The selection of suppliers was done by Business for South Africa (B4SA), a group of organised business that was formed in response to the outbreak of COVID-19.
Ramaphosa announced last week that R20 billion rand was allocated to the Department of Health as part of government’s R500bn economic and social relief package.
The Solidarity Fund also announced that R2,6bn had been pledged in the fight against the virus and that 21 million masks, 400 000 test-kits and 200 ventilators had been purchased.
Imperial Health Sciences (IHS) was appointed as the agent to help with the implementation of a centralised system of buying PPEs, and warehousing and distribution.
Treasury noted that the central system was being replaced and new measures would be announced soon.
“National Treasury is fully committed to the Constitutional objective of having fair, equitable, transparent, competitive and cost-effective procurement processes that take into account the need for procuring essential health products required to fight the COVID-19 pandemic,” a statement reads.
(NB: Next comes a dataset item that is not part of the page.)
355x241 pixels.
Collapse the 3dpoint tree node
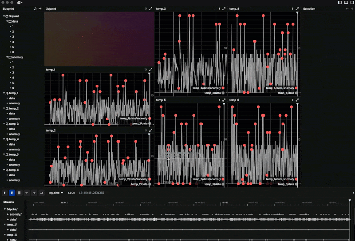click(4, 16)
“These processes should be compliant with the country’s imperatives of promoting structural transformation and broadening participation in the economy to strengthen economic development and empowerment of previously disadvantaged groups and individuals,” it adds.
The South African United Business Confederation commended Treasury for its decision.
The organisation’s chairman, Sello Rasethaba, said the outsourcing of procurement to B4SA fell foul of the Public Finance Management Act.